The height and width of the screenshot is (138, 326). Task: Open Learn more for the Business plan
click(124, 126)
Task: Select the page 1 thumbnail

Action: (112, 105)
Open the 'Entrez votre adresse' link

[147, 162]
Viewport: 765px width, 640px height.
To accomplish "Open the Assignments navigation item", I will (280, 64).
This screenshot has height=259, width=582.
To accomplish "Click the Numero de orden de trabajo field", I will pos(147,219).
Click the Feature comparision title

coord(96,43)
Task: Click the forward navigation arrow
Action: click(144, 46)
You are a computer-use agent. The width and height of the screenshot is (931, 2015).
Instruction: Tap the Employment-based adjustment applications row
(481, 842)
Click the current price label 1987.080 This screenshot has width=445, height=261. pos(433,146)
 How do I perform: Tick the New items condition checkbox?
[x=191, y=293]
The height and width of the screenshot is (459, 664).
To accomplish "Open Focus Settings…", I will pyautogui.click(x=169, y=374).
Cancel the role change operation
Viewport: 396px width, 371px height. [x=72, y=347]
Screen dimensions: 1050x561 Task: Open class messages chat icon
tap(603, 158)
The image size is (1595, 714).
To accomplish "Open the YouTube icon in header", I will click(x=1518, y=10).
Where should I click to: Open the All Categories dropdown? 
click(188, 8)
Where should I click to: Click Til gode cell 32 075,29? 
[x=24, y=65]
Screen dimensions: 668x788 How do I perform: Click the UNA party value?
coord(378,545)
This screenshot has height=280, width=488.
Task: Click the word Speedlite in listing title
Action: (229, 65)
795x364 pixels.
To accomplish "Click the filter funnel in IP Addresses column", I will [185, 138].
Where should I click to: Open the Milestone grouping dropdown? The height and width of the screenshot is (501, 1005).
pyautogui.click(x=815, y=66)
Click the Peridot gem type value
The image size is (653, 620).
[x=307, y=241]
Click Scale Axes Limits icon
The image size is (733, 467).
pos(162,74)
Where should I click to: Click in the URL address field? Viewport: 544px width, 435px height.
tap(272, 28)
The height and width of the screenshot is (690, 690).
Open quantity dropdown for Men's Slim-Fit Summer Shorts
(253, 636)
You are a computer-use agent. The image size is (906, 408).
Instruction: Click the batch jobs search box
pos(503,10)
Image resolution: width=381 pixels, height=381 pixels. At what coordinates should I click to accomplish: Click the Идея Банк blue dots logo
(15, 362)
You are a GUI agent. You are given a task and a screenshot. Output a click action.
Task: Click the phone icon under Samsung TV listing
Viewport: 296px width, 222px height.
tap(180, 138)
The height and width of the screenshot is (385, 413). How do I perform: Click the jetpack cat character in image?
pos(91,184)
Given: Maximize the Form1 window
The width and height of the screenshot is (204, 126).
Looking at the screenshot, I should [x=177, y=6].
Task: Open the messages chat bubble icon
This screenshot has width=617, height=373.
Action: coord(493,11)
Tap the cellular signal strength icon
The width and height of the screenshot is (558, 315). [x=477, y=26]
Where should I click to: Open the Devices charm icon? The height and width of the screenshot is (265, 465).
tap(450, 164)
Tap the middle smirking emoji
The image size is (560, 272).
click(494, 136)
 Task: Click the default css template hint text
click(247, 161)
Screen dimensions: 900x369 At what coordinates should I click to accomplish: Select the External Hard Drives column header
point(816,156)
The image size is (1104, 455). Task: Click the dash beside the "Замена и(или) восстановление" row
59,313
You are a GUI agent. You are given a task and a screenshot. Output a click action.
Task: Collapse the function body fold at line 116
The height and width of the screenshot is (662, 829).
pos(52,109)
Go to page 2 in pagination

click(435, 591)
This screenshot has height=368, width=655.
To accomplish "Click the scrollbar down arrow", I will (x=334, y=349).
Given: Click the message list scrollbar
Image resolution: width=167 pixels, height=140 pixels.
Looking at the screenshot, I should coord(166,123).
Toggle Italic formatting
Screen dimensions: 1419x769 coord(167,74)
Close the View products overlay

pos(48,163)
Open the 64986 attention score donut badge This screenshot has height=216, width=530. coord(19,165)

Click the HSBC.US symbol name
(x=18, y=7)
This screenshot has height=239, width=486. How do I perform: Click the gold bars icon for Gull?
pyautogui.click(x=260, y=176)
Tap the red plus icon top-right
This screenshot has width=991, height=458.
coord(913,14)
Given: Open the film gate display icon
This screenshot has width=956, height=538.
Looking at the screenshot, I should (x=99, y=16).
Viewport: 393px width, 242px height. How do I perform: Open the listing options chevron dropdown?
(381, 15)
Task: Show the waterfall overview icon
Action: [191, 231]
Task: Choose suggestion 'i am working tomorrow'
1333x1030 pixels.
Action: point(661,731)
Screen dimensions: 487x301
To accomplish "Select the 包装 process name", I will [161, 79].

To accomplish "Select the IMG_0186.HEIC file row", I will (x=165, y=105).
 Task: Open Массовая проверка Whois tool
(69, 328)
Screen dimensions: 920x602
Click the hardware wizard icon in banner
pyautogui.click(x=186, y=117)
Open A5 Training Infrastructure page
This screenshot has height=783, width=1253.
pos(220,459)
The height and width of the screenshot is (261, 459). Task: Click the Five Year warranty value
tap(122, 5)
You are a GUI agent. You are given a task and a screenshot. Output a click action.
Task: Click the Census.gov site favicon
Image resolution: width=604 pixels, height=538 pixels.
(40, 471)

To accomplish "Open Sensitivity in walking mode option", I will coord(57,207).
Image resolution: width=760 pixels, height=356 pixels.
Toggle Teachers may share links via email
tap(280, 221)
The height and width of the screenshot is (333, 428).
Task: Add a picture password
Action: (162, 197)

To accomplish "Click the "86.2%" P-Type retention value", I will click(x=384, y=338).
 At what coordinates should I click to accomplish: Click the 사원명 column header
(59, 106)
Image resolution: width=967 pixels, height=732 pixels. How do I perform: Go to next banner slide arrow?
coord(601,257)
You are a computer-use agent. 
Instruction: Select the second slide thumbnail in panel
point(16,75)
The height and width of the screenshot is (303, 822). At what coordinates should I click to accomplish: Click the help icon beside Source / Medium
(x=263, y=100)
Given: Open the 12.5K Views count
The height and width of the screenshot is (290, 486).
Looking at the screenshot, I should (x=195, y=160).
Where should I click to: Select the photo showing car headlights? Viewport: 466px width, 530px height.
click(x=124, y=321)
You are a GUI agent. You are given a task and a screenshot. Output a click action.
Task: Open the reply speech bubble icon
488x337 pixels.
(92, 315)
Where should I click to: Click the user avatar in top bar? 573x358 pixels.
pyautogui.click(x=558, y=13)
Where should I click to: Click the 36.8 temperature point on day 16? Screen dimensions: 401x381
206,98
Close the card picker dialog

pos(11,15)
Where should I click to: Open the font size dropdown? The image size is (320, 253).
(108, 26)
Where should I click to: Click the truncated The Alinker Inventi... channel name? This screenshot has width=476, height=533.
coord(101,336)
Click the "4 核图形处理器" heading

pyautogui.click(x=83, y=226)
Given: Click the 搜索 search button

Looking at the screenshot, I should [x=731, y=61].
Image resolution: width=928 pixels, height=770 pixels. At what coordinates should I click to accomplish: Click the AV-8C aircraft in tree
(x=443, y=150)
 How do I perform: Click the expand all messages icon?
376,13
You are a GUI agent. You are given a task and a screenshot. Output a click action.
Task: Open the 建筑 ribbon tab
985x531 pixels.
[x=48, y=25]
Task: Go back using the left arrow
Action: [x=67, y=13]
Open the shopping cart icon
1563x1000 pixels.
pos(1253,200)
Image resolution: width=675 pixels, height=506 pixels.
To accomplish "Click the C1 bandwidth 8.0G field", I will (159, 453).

────────────────────

Word for word, write out the entries above again.

The height and width of the screenshot is (138, 326). Task: Open Learn more for the Business plan
click(124, 126)
Task: Select the page 1 thumbnail

Action: (112, 105)
Open the 'Entrez votre adresse' link

[147, 162]
Viewport: 765px width, 640px height.
To accomplish "Open the Assignments navigation item", I will (280, 64).
This screenshot has height=259, width=582.
To accomplish "Click the Numero de orden de trabajo field", I will pos(147,219).
Click the Feature comparision title

coord(96,43)
Task: Click the forward navigation arrow
Action: click(144, 46)
You are a computer-use agent. The width and height of the screenshot is (931, 2015).
Instruction: Tap the Employment-based adjustment applications row
(481, 842)
Click the current price label 1987.080 This screenshot has width=445, height=261. pos(433,146)
 How do I perform: Tick the New items condition checkbox?
[x=191, y=293]
The height and width of the screenshot is (459, 664).
To accomplish "Open Focus Settings…", I will pyautogui.click(x=169, y=374).
Cancel the role change operation
Viewport: 396px width, 371px height. [x=72, y=347]
Screen dimensions: 1050x561 Task: Open class messages chat icon
tap(603, 158)
The image size is (1595, 714).
To accomplish "Open the YouTube icon in header", I will click(x=1518, y=10).
Where should I click to: Open the All Categories dropdown? 
click(188, 8)
Where should I click to: Click Til gode cell 32 075,29? 
[x=24, y=65]
Screen dimensions: 668x788 How do I perform: Click the UNA party value?
coord(378,545)
This screenshot has height=280, width=488.
Task: Click the word Speedlite in listing title
Action: (229, 65)
795x364 pixels.
To accomplish "Click the filter funnel in IP Addresses column", I will [185, 138].
Where should I click to: Open the Milestone grouping dropdown? The height and width of the screenshot is (501, 1005).
pyautogui.click(x=815, y=66)
Click the Peridot gem type value
The image size is (653, 620).
[x=307, y=241]
Click Scale Axes Limits icon
The image size is (733, 467).
pos(162,74)
Where should I click to: Click in the URL address field? Viewport: 544px width, 435px height.
tap(272, 28)
The height and width of the screenshot is (690, 690).
Open quantity dropdown for Men's Slim-Fit Summer Shorts
(253, 636)
You are a computer-use agent. The image size is (906, 408).
Instruction: Click the batch jobs search box
pos(503,10)
Image resolution: width=381 pixels, height=381 pixels. At what coordinates should I click to accomplish: Click the Идея Банк blue dots logo
(15, 362)
You are a GUI agent. You are given a task and a screenshot. Output a click action.
Task: Click the phone icon under Samsung TV listing
Viewport: 296px width, 222px height.
tap(180, 138)
The height and width of the screenshot is (385, 413). How do I perform: Click the jetpack cat character in image?
pos(91,184)
Given: Maximize the Form1 window
The width and height of the screenshot is (204, 126).
Looking at the screenshot, I should [x=177, y=6].
Task: Open the messages chat bubble icon
This screenshot has width=617, height=373.
Action: coord(493,11)
Tap the cellular signal strength icon
The width and height of the screenshot is (558, 315). [x=477, y=26]
Where should I click to: Open the Devices charm icon? The height and width of the screenshot is (265, 465).
tap(450, 164)
Tap the middle smirking emoji
The image size is (560, 272).
click(494, 136)
 Task: Click the default css template hint text
click(247, 161)
Screen dimensions: 900x369 At what coordinates should I click to accomplish: Select the External Hard Drives column header
point(816,156)
The image size is (1104, 455). Task: Click the dash beside the "Замена и(или) восстановление" row
59,313
You are a GUI agent. You are given a task and a screenshot. Output a click action.
Task: Collapse the function body fold at line 116
The height and width of the screenshot is (662, 829).
pos(52,109)
Go to page 2 in pagination

click(435, 591)
This screenshot has height=368, width=655.
To accomplish "Click the scrollbar down arrow", I will (x=334, y=349).
Given: Click the message list scrollbar
Image resolution: width=167 pixels, height=140 pixels.
Looking at the screenshot, I should coord(166,123).
Toggle Italic formatting
Screen dimensions: 1419x769 coord(167,74)
Close the View products overlay

pos(48,163)
Open the 64986 attention score donut badge This screenshot has height=216, width=530. coord(19,165)

Click the HSBC.US symbol name
(x=18, y=7)
This screenshot has height=239, width=486. How do I perform: Click the gold bars icon for Gull?
pyautogui.click(x=260, y=176)
Tap the red plus icon top-right
This screenshot has width=991, height=458.
coord(913,14)
Given: Open the film gate display icon
This screenshot has width=956, height=538.
Looking at the screenshot, I should (x=99, y=16).
Viewport: 393px width, 242px height. How do I perform: Open the listing options chevron dropdown?
(381, 15)
Task: Show the waterfall overview icon
Action: [191, 231]
Task: Choose suggestion 'i am working tomorrow'
1333x1030 pixels.
Action: point(661,731)
Screen dimensions: 487x301
To accomplish "Select the 包装 process name", I will [161, 79].

To accomplish "Select the IMG_0186.HEIC file row", I will (x=165, y=105).
 Task: Open Массовая проверка Whois tool
(69, 328)
Screen dimensions: 920x602
Click the hardware wizard icon in banner
pyautogui.click(x=186, y=117)
Open A5 Training Infrastructure page
This screenshot has height=783, width=1253.
pos(220,459)
The height and width of the screenshot is (261, 459). Task: Click the Five Year warranty value
tap(122, 5)
You are a GUI agent. You are given a task and a screenshot. Output a click action.
Task: Click the Census.gov site favicon
Image resolution: width=604 pixels, height=538 pixels.
(40, 471)

To accomplish "Open Sensitivity in walking mode option", I will coord(57,207).
Image resolution: width=760 pixels, height=356 pixels.
Toggle Teachers may share links via email
tap(280, 221)
The height and width of the screenshot is (333, 428).
Task: Add a picture password
Action: (162, 197)

To accomplish "Click the "86.2%" P-Type retention value", I will click(x=384, y=338).
 At what coordinates should I click to accomplish: Click the 사원명 column header
(59, 106)
Image resolution: width=967 pixels, height=732 pixels. How do I perform: Go to next banner slide arrow?
coord(601,257)
You are a computer-use agent. 
Instruction: Select the second slide thumbnail in panel
point(16,75)
The height and width of the screenshot is (303, 822). At what coordinates should I click to accomplish: Click the help icon beside Source / Medium
(x=263, y=100)
Given: Open the 12.5K Views count
The height and width of the screenshot is (290, 486).
Looking at the screenshot, I should (x=195, y=160).
Where should I click to: Select the photo showing car headlights? Viewport: 466px width, 530px height.
click(x=124, y=321)
You are a GUI agent. You are given a task and a screenshot. Output a click action.
Task: Open the reply speech bubble icon
488x337 pixels.
(92, 315)
Where should I click to: Click the user avatar in top bar? 573x358 pixels.
pyautogui.click(x=558, y=13)
Where should I click to: Click the 36.8 temperature point on day 16? Screen dimensions: 401x381
206,98
Close the card picker dialog

pos(11,15)
Where should I click to: Open the font size dropdown? The image size is (320, 253).
(108, 26)
Where should I click to: Click the truncated The Alinker Inventi... channel name? This screenshot has width=476, height=533.
coord(101,336)
Click the "4 核图形处理器" heading

pyautogui.click(x=83, y=226)
Given: Click the 搜索 search button

Looking at the screenshot, I should [x=731, y=61].
Image resolution: width=928 pixels, height=770 pixels. At what coordinates should I click to accomplish: Click the AV-8C aircraft in tree
(x=443, y=150)
 How do I perform: Click the expand all messages icon?
376,13
You are a GUI agent. You are given a task and a screenshot. Output a click action.
Task: Open the 建筑 ribbon tab
985x531 pixels.
[x=48, y=25]
Task: Go back using the left arrow
Action: [x=67, y=13]
Open the shopping cart icon
1563x1000 pixels.
pos(1253,200)
Image resolution: width=675 pixels, height=506 pixels.
To accomplish "Click the C1 bandwidth 8.0G field", I will (159, 453).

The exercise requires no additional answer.